車体後部に、女が無言で掌を打ち付けてくる。何度も何度も。
良晴はもう声も出ない。戦国世界の戦場で幾多の合戦を戦い抜いてきた勇者であろうとも、これは無理だった。金縛りを解くこともできないのでは、対処しようがない。
半兵衛が「護符を貼られています! いけません! これ以上貼られると、この車そのものが呪に捕らわれてしまいます! つまり走行不能に!」と泣きながら声をあげた。

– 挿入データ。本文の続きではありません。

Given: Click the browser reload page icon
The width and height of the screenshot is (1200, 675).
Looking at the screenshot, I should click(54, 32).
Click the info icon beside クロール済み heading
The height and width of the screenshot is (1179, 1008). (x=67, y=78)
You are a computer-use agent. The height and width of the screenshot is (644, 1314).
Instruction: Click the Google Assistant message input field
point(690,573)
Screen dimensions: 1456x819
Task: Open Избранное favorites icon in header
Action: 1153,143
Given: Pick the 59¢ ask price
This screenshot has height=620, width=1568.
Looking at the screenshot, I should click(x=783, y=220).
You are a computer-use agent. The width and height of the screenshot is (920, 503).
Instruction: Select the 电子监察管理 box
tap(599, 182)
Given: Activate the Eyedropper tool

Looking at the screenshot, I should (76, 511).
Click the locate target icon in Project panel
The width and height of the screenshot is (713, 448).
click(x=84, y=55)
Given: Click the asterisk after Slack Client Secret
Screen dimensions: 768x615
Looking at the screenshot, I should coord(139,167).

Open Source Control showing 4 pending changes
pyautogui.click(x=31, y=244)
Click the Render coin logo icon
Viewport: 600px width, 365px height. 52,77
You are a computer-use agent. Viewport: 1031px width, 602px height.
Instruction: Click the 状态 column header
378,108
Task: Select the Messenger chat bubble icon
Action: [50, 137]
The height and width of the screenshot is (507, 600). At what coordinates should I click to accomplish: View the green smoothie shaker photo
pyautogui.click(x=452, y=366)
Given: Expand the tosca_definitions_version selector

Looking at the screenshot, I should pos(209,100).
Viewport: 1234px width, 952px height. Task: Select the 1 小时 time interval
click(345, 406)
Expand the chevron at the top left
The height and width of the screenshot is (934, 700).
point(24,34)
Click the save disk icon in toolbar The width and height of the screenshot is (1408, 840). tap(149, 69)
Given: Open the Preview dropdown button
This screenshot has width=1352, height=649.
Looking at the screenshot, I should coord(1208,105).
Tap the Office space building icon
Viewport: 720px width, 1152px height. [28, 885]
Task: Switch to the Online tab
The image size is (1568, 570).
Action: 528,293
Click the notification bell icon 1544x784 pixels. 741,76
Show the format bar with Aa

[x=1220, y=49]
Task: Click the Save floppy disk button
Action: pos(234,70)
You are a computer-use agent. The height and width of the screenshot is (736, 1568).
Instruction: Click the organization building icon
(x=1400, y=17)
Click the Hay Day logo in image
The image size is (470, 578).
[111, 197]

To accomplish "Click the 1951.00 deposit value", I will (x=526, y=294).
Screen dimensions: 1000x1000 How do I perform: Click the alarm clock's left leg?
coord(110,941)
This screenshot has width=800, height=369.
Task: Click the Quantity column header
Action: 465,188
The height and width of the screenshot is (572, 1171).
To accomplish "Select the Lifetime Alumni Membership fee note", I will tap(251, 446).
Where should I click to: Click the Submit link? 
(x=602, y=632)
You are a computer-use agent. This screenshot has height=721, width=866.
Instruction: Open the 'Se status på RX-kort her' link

「ままままさか。あああああの女はおおおお陰陽師か、陰陽師なのかっ? ねこたま、いつまでも寝てないで早く出てこ~い! 天下布部京都チーム壊滅の危機だー! ドーマン! セーマン! あわわ、鼻血が、鼻血が止まらない~。兵庫県の外じゃ勝てない!」
「か、官兵衛さん? 相手の結界内で無理に術を使わないほうが。くすんくすん」
「播磨、まーだそんなこと言ってんの? まともに動かない指で九字を切っても無駄無駄無駄。物理攻撃しかないって言ってるでしょー!」
「い、いけない織田信奈。一人で車から降りては駄目だ。宇喜多先生、一刻も早く丑の刻参り女を振り切ってください」
「承知した小早川。腰が抜けて立てねえが、かろうじて運転くらいならできらぁ。ちゃっちゃと一騎打ちを望む織田信奈を放りだして逃げ去りたいところだが、このまま一緒に連れて行く! 後で始末書を書かされるのはオレだからなーっ!」
「やめなさーい! 降ろして、降ろしてー! 一攫千金の大チャンスなのよー! 銭はすべてに優先するのよー!」
「洛中へとUターンしてえが、あいにく回る場所がねえ! このまま鞍馬街道を北進するしかねえぞーっ! スピードをあげる!」
《部長以外、全員硬直しちゃってんじゃん!?》
《事故るなよ事故るなよ先生~》
《うわ、ちらちらと画面に丑の刻参り女が映ってる》
《やばい、観たら俺たちも呪われるぞ!》
《もういいから逃げてーみんなー(涙)》
《今すげえバズってどんどんアクセス数が増えてるし、内心ウハウハの部長は絶対に逃げないと思う(確信)》
《守銭奴VSほんもの、ファイッ!》
《まずいだろ。だって丑の刻参り女の本拠地・貴船神社に追い込まれてるじゃん!》
《刻一刻と、丑三つ時が迫って来たぞ》
《どう考えても生きて戻れないルートだろ、これ……》
《供養とかするから。この投げ銭は、香典になるかもな……》
光秀が「いーやーでーすーう! 貴船神社には行きたくないですう! どーせ奥宮行きルートの先頭を歩かされるですう!」と悲鳴をあげるが、宇喜多直家が運転するミニバンは猛スピードで鞍馬街道を北へ、北へと突っ走っていった。
丑の刻参り女の影が視界から消えてもなお。
待ち受けるは、車が通れる道の終着点、貴船神社の入り口である。